#### Prompt:
Rewrite the lines below from the one containing "Task: Click the 00:00" through the end of the excerpt, requests included. Scale every coordinate in the answers by 1.15 and round to whole numbers, with halves rounded up.

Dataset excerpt

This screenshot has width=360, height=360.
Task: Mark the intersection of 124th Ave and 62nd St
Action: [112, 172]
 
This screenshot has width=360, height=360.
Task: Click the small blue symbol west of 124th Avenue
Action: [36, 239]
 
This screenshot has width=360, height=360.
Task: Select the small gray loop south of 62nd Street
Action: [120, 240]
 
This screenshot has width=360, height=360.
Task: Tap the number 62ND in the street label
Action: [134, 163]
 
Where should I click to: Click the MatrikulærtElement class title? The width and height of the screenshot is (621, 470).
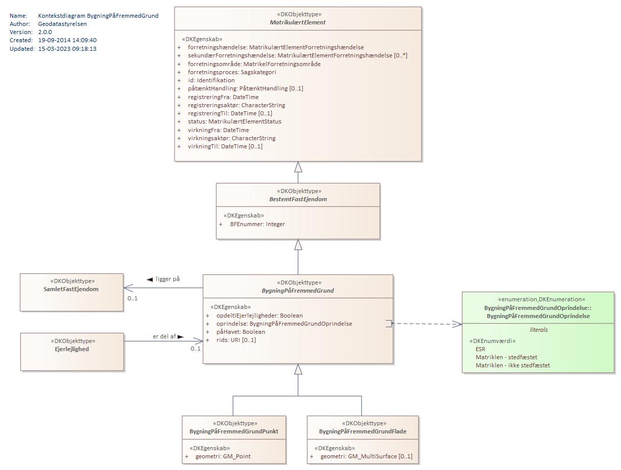tap(298, 22)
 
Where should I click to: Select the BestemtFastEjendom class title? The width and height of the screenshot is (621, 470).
tap(298, 199)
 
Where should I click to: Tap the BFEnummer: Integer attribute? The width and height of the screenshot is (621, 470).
tap(257, 224)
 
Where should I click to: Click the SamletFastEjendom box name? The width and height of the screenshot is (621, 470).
tap(72, 289)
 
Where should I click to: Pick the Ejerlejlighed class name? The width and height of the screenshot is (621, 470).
tap(72, 349)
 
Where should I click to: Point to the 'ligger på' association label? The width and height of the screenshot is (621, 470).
tap(167, 279)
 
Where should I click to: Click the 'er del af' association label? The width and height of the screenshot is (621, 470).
tap(164, 336)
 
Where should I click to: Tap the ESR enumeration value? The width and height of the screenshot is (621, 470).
tap(480, 349)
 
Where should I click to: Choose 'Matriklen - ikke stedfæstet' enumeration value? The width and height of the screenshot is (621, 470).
tap(512, 365)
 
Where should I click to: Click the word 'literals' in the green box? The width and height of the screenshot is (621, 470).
tap(539, 330)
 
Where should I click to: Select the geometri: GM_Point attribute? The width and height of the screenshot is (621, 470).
tap(223, 456)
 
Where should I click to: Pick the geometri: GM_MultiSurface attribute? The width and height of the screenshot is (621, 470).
tap(366, 456)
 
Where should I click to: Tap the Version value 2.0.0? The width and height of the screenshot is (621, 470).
tap(45, 32)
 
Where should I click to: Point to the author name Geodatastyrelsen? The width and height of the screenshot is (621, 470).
tap(62, 24)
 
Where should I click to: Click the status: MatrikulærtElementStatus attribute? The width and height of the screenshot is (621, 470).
tap(234, 121)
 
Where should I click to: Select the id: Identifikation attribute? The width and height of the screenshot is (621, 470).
tap(211, 80)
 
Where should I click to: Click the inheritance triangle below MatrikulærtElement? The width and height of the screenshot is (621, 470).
tap(298, 167)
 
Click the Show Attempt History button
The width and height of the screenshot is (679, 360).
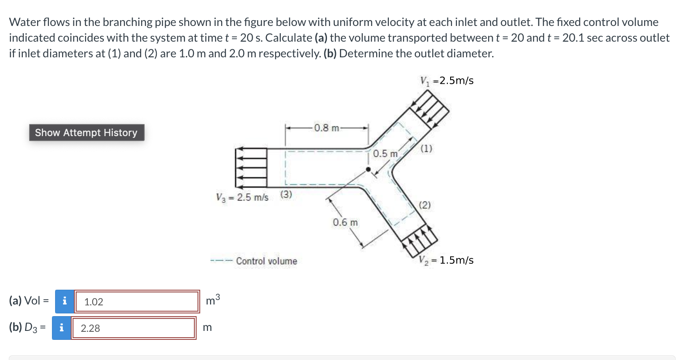click(86, 133)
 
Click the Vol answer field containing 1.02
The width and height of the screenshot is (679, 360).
click(137, 301)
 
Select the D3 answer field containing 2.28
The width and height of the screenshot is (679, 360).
click(133, 328)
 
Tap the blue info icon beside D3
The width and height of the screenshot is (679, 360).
click(61, 328)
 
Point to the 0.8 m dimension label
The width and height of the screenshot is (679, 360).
click(327, 128)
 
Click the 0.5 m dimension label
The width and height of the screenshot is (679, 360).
click(385, 154)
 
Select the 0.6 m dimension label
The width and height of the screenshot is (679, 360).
click(345, 222)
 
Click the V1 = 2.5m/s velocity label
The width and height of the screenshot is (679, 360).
click(447, 81)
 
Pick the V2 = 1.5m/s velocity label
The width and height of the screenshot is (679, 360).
click(446, 260)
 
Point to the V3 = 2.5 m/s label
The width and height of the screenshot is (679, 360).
click(242, 197)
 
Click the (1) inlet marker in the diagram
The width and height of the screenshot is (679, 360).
click(426, 149)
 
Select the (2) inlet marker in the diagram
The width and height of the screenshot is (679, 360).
click(425, 206)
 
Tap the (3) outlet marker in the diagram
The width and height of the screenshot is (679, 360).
click(286, 194)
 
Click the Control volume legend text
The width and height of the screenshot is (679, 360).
click(266, 261)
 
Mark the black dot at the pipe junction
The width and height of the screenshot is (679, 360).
click(368, 169)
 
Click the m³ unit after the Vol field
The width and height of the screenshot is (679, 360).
click(213, 300)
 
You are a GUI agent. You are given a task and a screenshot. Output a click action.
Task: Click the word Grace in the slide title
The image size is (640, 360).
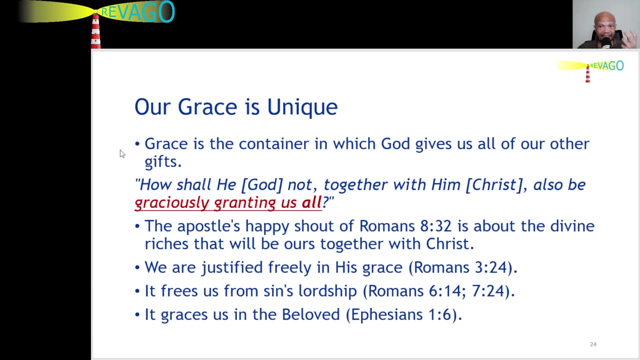click(x=207, y=107)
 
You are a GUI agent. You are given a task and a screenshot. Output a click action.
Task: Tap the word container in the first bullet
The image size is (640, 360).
click(x=274, y=144)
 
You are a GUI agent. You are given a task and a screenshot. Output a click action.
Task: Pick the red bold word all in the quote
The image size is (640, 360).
click(x=312, y=202)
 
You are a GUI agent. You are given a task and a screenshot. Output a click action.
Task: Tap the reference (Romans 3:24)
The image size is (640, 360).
click(x=462, y=268)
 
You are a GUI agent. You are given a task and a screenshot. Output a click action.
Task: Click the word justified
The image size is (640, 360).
click(x=232, y=268)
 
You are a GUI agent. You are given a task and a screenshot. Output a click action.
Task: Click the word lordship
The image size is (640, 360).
click(x=328, y=291)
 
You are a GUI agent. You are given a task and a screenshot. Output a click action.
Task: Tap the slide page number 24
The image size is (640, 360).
click(x=593, y=344)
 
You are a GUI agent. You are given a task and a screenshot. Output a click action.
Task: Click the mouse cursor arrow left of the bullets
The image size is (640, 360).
click(x=122, y=154)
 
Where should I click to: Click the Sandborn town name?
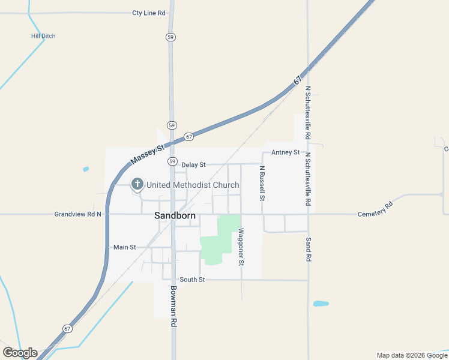173,215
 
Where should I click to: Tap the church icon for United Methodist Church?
137,184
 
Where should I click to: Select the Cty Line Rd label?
149,13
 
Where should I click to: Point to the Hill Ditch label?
43,36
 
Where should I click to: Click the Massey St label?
148,155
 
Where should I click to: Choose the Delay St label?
193,164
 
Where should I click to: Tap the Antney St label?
285,152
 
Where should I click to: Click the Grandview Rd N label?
77,214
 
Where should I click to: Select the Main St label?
125,247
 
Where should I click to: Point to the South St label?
193,280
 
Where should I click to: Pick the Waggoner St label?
241,247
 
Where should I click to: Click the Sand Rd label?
308,248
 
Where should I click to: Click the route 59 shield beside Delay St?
172,161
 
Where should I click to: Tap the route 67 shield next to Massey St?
189,137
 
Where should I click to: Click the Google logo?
20,353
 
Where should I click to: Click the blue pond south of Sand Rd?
321,304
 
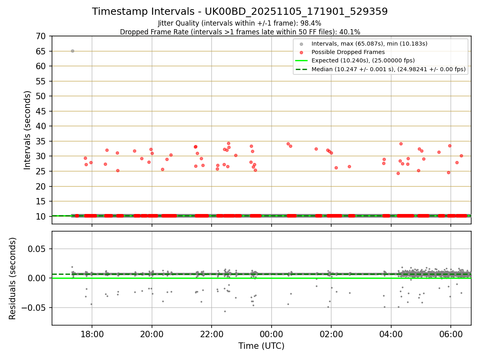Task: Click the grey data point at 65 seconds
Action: coord(72,51)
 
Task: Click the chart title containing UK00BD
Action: coord(240,12)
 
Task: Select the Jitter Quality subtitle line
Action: coord(240,23)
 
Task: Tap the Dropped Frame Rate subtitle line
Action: coord(240,32)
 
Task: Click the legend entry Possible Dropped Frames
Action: coord(348,52)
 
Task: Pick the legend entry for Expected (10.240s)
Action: coord(363,60)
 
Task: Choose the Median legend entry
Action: coord(388,69)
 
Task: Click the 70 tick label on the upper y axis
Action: coord(40,36)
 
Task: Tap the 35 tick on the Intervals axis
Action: coord(40,141)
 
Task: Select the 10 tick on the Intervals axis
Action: coord(40,216)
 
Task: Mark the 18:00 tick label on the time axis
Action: coord(92,334)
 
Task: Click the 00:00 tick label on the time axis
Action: coord(271,334)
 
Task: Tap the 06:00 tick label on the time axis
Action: coord(451,334)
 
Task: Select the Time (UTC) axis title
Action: coord(261,346)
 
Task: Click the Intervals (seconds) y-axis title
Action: coord(27,130)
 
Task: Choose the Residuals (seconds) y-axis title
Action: coord(13,278)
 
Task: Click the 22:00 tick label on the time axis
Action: coord(212,334)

#### Output:
Task: Click the 00:00 tick label on the time axis
Action: coord(312,384)
 
Task: Tap the 06:00 tick label on the time axis
Action: coord(519,384)
 
Task: Select the Time (UTC) axis title
Action: coord(300,398)
 
Task: Click the Intervals (seconds) y-axis title
Action: coord(31,150)
 
Task: Choose the Residuals (seconds) y-axis title
Action: coord(15,320)
 
Task: Click the 22:00 tick label on the time axis
Action: coord(244,384)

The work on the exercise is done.